*Task brief:* Could you filter the listing for lines with the word "computer" and return them?

*Records shown:*
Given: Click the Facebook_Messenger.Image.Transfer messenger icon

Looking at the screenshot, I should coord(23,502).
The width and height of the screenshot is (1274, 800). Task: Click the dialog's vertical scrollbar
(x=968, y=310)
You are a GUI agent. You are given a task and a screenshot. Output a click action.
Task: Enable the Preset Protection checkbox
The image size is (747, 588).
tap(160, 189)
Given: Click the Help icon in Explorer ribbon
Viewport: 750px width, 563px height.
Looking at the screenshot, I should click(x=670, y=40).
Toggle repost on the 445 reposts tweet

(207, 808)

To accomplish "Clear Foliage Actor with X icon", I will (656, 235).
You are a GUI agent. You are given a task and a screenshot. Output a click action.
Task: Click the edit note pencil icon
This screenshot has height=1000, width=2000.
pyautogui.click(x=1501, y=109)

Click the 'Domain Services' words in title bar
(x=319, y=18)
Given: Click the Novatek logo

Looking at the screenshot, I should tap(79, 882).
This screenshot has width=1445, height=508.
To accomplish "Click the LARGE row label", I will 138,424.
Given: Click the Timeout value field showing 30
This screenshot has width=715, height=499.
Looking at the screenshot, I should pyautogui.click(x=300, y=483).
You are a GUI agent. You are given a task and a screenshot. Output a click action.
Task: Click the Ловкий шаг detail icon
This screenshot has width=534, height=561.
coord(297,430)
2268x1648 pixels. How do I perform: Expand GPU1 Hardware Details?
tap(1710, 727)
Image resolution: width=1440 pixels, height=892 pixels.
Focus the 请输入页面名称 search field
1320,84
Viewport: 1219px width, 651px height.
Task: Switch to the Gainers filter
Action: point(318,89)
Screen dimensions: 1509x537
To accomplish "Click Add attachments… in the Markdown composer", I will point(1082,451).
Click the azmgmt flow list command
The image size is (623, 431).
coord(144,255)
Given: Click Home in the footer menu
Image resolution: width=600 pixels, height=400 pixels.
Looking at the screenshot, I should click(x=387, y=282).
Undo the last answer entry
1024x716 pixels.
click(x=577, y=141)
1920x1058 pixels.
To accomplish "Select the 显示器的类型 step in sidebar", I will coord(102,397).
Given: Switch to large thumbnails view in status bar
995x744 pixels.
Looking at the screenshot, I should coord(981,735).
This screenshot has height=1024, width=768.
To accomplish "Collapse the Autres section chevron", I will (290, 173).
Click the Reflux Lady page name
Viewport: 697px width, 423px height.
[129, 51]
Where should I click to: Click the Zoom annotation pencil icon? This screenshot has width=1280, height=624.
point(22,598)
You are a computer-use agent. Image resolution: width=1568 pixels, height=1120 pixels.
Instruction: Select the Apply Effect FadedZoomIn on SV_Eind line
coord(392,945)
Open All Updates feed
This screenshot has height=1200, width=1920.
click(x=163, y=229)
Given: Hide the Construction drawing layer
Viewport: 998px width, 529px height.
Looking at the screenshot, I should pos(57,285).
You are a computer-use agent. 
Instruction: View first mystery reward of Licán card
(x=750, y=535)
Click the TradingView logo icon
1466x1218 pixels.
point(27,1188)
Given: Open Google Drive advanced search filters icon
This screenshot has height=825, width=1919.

*Expected output:*
You are a computer-use agent. Image resolution: width=1568 pixels, height=1120 pixels.
You are a computer-use agent. 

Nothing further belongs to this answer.